Cyber Security: How to Scrub the Cyber Target From Municipalities’ Backs


Carl Mazzanti is the president of eMazzanti Technologies in Hoboken.


The glow of the holiday season may still be with us — but the part about goodwill toward all has not resonated with cyber criminals, who continue to menace municipalities with ransomware and other attacks.

The threats got upfront and personal for many New Orleans residents in 2023 when the mayor’s office announced that the names, addresses, social security numbers, birth dates, and other sensitive information of just about every resident with a state-issued driver’s license, ID, or car registration were likely exposed, thanks to a hack directed at the Louisiana Office of Motor Vehicles.


It was one more reminder that municipalities are a favorite target for bad actors, thanks to the large amounts of valuable information that local governments typically gather.

Unfortunately, many municipalities lack the funding and staff to build adequate defenses against cyberattacks. They often run on antiquated systems, with outdated security technologies and practices while their integrated systems typically include thousands of “smart” devices — each of which represents a possible entry point for threat actors seeking to acquire data or disrupt critical operations.

Local governments, however, can work with a Cyber Security Solutions provider to implement key defenses. A first step may involve a Cyber security risk assessment, where an organization’s security systems and practices will be examined and assessed to identify vulnerabilities. Such a risk assessment is also valuable in determining ways to update an organization’s overall cybersecurity strategy.

Another key step involves implementing “Zero-trust Architecture” – where every request to access the municipality’s network will be subject to automated digital verification. Such an approach should be paired with the principle of least privilege, where users are granted only the minimum access necessary to complete a task at hand.

Network segmentation, or dividing the network into smaller segments based on risk levels or business needs, can also help organizations limit the exposure of critical assets. Segmentation also reduces the impact of a security breach by preventing attackers from moving laterally through the network.

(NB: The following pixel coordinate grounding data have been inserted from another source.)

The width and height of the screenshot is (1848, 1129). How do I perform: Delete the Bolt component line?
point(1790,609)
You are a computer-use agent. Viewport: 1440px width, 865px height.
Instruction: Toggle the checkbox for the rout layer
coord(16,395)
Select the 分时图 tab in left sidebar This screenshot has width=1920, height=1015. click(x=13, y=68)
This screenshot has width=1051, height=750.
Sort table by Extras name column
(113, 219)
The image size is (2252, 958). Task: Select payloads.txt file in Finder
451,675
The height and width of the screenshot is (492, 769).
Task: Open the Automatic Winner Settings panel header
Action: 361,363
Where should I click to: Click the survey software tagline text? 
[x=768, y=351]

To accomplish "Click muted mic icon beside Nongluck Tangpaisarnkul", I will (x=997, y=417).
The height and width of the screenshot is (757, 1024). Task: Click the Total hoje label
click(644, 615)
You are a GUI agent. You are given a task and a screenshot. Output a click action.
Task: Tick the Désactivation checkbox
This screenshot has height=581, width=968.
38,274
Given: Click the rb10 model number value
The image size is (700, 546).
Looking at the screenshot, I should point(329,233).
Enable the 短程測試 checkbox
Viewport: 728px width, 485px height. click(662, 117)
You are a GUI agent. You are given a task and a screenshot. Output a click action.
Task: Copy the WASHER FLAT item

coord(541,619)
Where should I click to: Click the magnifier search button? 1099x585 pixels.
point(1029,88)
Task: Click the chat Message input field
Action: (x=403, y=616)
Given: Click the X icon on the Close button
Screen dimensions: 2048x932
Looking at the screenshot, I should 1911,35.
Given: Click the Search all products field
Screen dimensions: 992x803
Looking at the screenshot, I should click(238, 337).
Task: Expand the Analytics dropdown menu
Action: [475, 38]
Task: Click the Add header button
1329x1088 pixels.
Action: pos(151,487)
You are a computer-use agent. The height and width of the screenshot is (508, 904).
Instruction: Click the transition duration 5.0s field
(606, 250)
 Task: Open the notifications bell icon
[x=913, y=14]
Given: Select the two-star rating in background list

Patch management is another critical component of cyber safety. Applying security patches to software and firmware quickly to close vulnerabilities can help to keep attackers out, but it can be tricky for a municipality with high numbers of devices and applications to execute this important step. Automating patching processes will help, although when legacy systems are involved, segmentation and limiting connectivity may also be necessary.


To further ensure the integrity of a municipality’s systems, ongoing Security Incident Event Monitoring (SIEM), and a 24x7x365 Security Operations Center (SOC) should also be considered.

The SIEM component is a Cyber Security layer that collects and tracks information or data. It serves as a warning that hackers or other cybercriminals are probing the user, enabling agencies and their cybersecurity partners to detect and respond to threats in a faster, more efficient manner. Then, a well-designed, scalable SOC service will integrate real-time automated monitoring with 24x7x365 human expert analysis of critical infrastructure device logs. Using industry best practices, SOC response teams initiate threat mitigation and remediation either remotely or on-site, providing managed detection and response (MDR) that proactively protects against ransomware and other threats.

And because human error plays a significant role in the vast majority of security breaches, engaging in periodic security awareness training, targeted to specific job roles, can also help to enhance the safety of a municipality’s systems.

Finally, an effective backup and recovery strategy — which includes creating multiple copies of essential data, capturing endpoints, automation, and regular testing — will help a municipality to resist ransomware demands, and to quickly recover from an otherwise potentially crippling attack.

Experienced municipal cybersecurity experts understand the unique security challenges local governments face, and can work with Municipal Administrators and others to develop a security strategy that delivers enhanced protection and recovery capabilities, along with improved efficiency, while remaining within budget boundaries.